Glinka alargó una mano y le acarició la mejilla. Una caricia inocente, como podría haberlo hecho Melian.
—No lo sé. Supongo que... que quería hacerlo. Como quería venir a verte. Hay cosas que no tienen explicación. Pero ahí están... Lo siento, si te he asustado. No volveré a hacerlo.
Yvanka asintió. Entonces se incorporó en el lecho y le tendió las manos.
—Dame un beso de buenas noches —dijo.
Glinka se acercó a ella. Cogió su rostro entre sus manos, aquellas manos grandes y elegantes, más habituadas a empuñar armas que a prodigar caricias, aquellas manos que habían segado la vida de muchos hombres y que conocían la dureza del látigo y las riendas. La besó en la frente, muy suavemente.
—Te quiero, Yvanka —susurró.
Se apartó con rapidez y salió de la habitación. Yvanka sopló sobre la candela y se derrumbó en el lecho, mientras una tempestad de sentimientos opuestos y sensaciones turbadoras se desataba en su interior.

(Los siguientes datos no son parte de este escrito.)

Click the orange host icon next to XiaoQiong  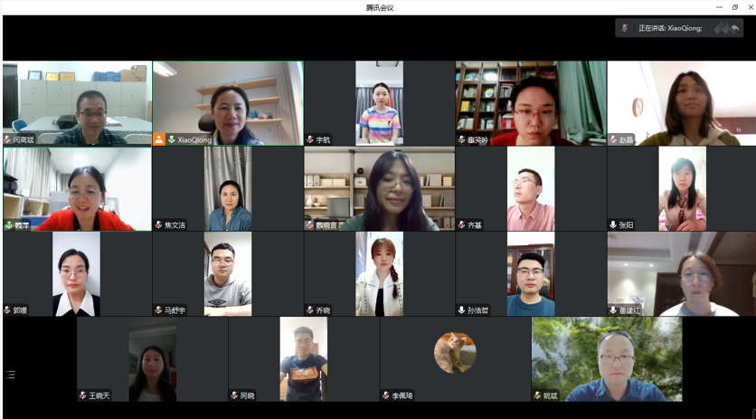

Los dos días que Glinka pasó en la hacienda de Melian, Yvanka se mostró distante y esquiva con él. De pronto se despertó en ella un sentimiento irracional de rechazo hacia el joven. Detestaba su fanfarronería, su falsa seguridad, su manera de hablar y de moverse, su sonrisa burlona e incluso su voz. Lo odiaba y, al mismo tiempo, no podía apartarlo de su mente. Su loca aversión se entremezclaba con el enojo creciente contra su hermano. ¿Cuándo pensaba venir a visitarla? ¿Acaso iba a olvidarse de ella? Los pequeños de la granja pagaron por su mal humor y Melian tuvo que encogerse de hombros y disculparse ante Glinka por la brusquedad y falta de cortesía de la muchacha.
El día de su partida, todos lo abrazaron y lo despidieron con afecto. Todos, salvo Yvanka. La jovencita lo despidió con frialdad y palabras secas y mordaces.
—Dile a Ruslan que, si se acuerda, un año de éstos podría venir por aquí.
Glinka asintió, con desazón. Quería darle un beso y un abrazo de despedida, pero sólo obtuvo una larga mirada, llena de interrogantes, de sus ojazos verdes. La muchacha, no obstante, llevaba puesto su colgante de malaquita. No se había desprendido de él en ningún momento.